Diabetes is the most prevalent underlying condition that is a risk factor for hvKp infection; 76.3% of hepatic abscesses due to hvKp infection form in diabetics.13 Higher glucose levels impair neutrophil adhesion, chemotaxis, phagocytosis and bactericidal activity, likewise selectively impairing phagocytosis of hvKp K1/K2 serotypes.14 The patient in this case, however, had no prior history of diabetes and her blood glucose levels increased only after infection with hvKp, remaining elevated throughout the course of infection. The patient’s hyperglycemia resolved on its own 3 months after discharge. As such, hvKp infection appeared to induce hyperglycemia in this patient.

Conclusion

Here, we describe a severe clinical case of hvKp infection diagnosed in an otherwise healthy individual that presented with forearm pain and progressed to include manifestations such as hepatic and pulmonary abscesses as well as hyperglycemia.

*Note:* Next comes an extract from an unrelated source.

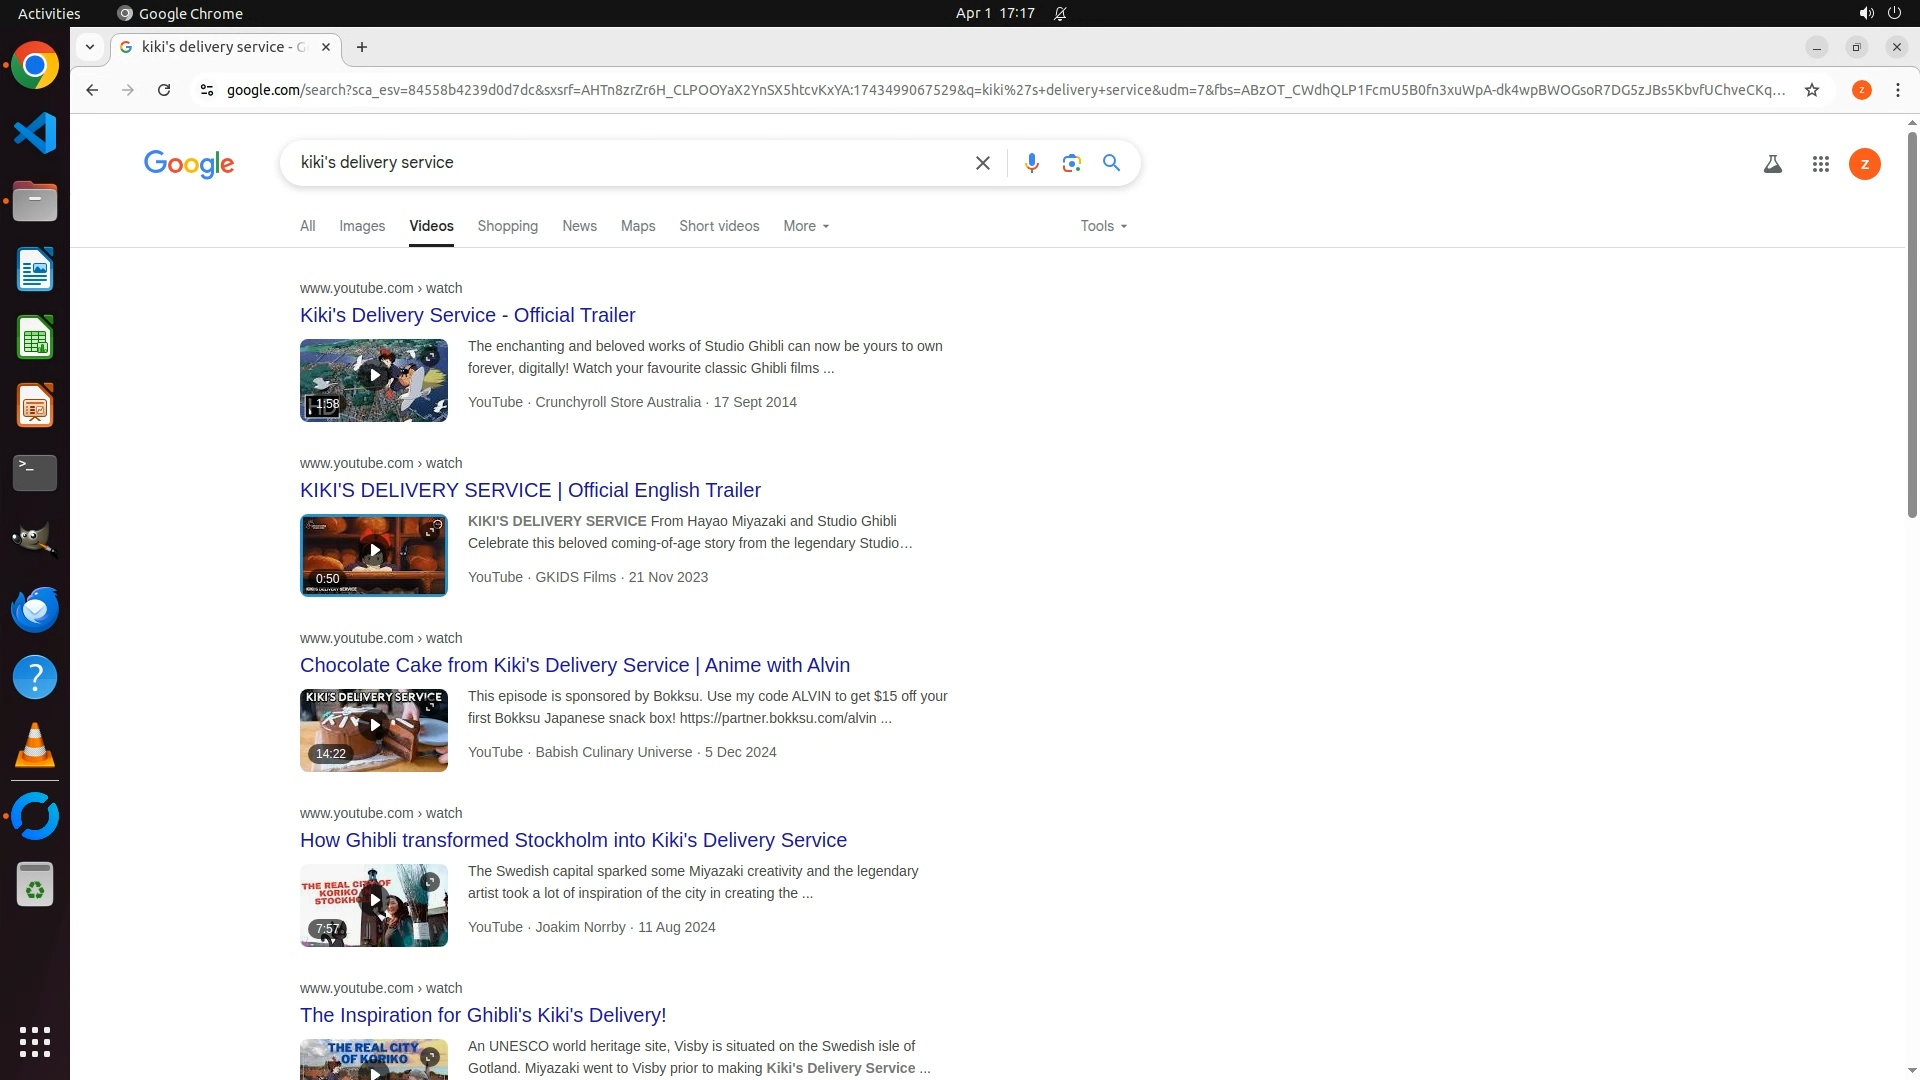Image resolution: width=1920 pixels, height=1080 pixels.
Task: Open Chocolate Cake Anime with Alvin link
Action: (x=574, y=665)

Thus, it is important to consider the diagnosis of hvKp infection in the setting of limb symptoms mimicking those of gas gangrene. The possibility of infectious seeding to the liver, lungs and other organs should also be considered to avoid misdiagnosis. Although diabetics are more vulnerable to infection with hvKp, hyperglycemia (presumably induced by bacterial damage to islet cells) was noted in this case after hvKp infection. The association between hvKp infection and hyperglycemia warrants further investigation.

Abbreviations

hvKp, hypervirulent K. pneumoniae; CKp, common K. pneumoniae; S. aureus, Staphylococcus aureus; S. pyogenes, Streptococcus pyogenes; PCR, polymerase chain reaction; AGE, agarose gel electrophoresis; AST, antimicrobial susceptibility testing; SSTI, skin and soft tissue infections.

Disclosure

The authors report no conflicts of interest.